## The problem
Where the string "will" occurs in a line of the data below, that line should be copied.
::: Dataset records :::
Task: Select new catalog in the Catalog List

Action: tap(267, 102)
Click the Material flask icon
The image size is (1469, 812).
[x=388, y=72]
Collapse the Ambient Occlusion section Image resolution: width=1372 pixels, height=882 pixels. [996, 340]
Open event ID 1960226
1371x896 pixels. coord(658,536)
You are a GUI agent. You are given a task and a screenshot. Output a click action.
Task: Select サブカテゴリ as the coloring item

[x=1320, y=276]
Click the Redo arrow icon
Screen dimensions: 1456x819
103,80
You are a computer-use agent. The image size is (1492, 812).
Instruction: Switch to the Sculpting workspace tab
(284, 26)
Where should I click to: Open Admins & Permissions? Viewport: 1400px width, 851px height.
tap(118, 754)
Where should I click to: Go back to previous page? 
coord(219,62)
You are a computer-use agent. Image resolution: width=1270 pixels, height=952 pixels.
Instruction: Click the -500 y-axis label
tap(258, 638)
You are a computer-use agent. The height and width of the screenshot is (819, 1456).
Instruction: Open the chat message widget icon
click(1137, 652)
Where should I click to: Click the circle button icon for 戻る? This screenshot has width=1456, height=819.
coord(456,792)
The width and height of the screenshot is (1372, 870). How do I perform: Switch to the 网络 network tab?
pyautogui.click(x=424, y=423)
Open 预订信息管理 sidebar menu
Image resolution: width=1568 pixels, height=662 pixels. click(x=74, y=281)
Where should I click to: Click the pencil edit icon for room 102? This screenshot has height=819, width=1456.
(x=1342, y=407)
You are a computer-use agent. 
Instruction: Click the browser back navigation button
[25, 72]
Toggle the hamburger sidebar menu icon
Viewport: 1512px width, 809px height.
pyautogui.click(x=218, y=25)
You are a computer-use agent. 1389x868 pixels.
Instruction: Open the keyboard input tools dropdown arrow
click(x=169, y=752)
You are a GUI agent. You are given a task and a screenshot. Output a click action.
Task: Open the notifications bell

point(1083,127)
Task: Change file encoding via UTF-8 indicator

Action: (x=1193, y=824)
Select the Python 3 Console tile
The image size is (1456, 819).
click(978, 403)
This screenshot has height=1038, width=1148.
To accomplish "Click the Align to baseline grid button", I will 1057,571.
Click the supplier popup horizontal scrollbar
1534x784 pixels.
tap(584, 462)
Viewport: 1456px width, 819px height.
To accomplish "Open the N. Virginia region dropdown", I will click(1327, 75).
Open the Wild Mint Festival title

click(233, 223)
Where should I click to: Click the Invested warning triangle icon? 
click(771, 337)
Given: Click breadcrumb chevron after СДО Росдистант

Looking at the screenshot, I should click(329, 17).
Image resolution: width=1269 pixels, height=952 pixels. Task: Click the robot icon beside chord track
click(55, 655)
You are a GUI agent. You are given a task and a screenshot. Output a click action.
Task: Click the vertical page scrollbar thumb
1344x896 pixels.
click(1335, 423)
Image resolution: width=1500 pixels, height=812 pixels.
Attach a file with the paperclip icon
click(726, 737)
:::
## Answer section
To accomplish "Click the Align to baseline grid button", I will 1057,571.
To accomplish "Open the N. Virginia region dropdown", I will click(1327, 75).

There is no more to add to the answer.